Data Scientist
Noida, Uttar PradeshFull-TimeMid-levelAI / Data Science
Key Responsibilities
- Data Analysis & Research: Analyze large datasets using queries and scripts to extract meaningful insights and identify opportunities for improving complex ML and bidding systems.
- Simulation & Modelling: Design and execute simulations to validate hypotheses, quantify efficiency gains, and model system performance.
- Experimentation & Causal Inference: Develop robust experiment designs and metric frameworks to deliver unbiased, data-backed insights for product and business decisions.
- End-to-End ML Deployment: Build, train, and deploy ML models into production environments, managing the full lifecycle including versioning, monitoring, and retraining.
- Scalability & Performance Optimization: Operationalize ML models at scale, optimizing for performance, reliability, and cost efficiency in real-world production systems.
- Cross-Functional Collaboration: Work closely with product, engineering, and data teams to translate business problems into analytical solutions.
Key Qualifications
- Master’s degree in a quantitative field (e.g., Computer Science, Statistics, Mathematics, Data Science) or equivalent experience.
- 3+ years of professional experience in data science or applied machine learning.

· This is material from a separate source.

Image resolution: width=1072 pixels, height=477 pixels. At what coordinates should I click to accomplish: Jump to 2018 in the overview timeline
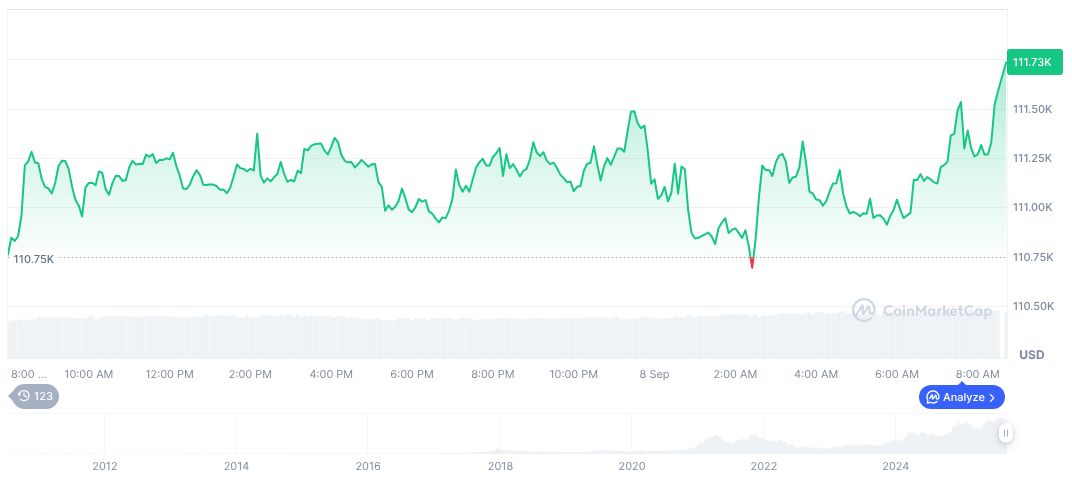pos(500,465)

- Strong problem-solving and analytical skills, with the ability to turn complex product questions into actionable insights.

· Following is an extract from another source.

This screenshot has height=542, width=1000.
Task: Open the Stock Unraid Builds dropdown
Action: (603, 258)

- Excellent communication skills, both verbal and written, with the ability to present technical results to non-technical audiences.
- Proven ability to build and maintain strong relationships with stakeholders across teams and functions.

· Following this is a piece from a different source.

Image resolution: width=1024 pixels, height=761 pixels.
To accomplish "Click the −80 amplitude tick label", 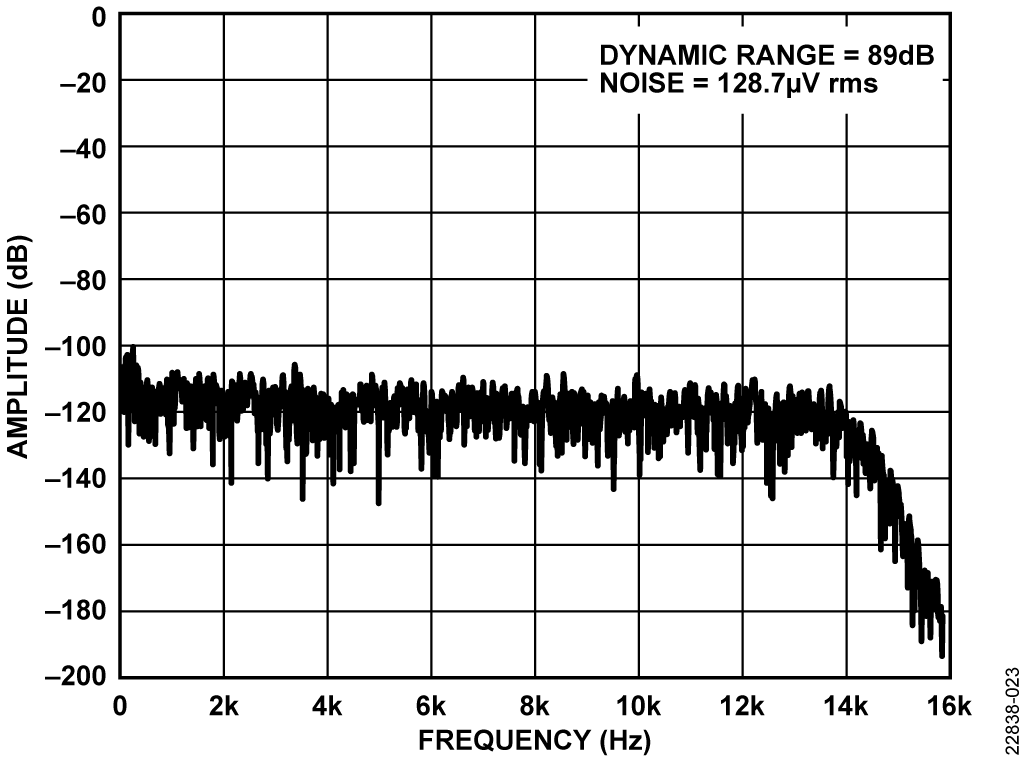I will click(78, 280).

- Deep understanding of machine learning algorithms, from classical methods (e.g., regression, random forests, k-means) to advanced techniques (e.g., gradient boosting frameworks such as XGBoost, LightGBM, CatBoost, and transformer-based architectures like BERT or Sentence Transformers).
- Proficiency in Python or R, and data manipulation tools/libraries such as Pandas and SQL.
- Hands-on experience deploying models in production and managing ML lifecycle processes (monitoring, retraining, version control).
Preferred Skills
- Experience with cloud platforms (GCP, AWS, or Azure).
- Familiarity with MLOps frameworks for deployment, monitoring, and automation.
- Exposure to big data tools (e.g., Spark, BigQuery).
- Understanding of A/B testing, experimentation frameworks, and causal inference techniques.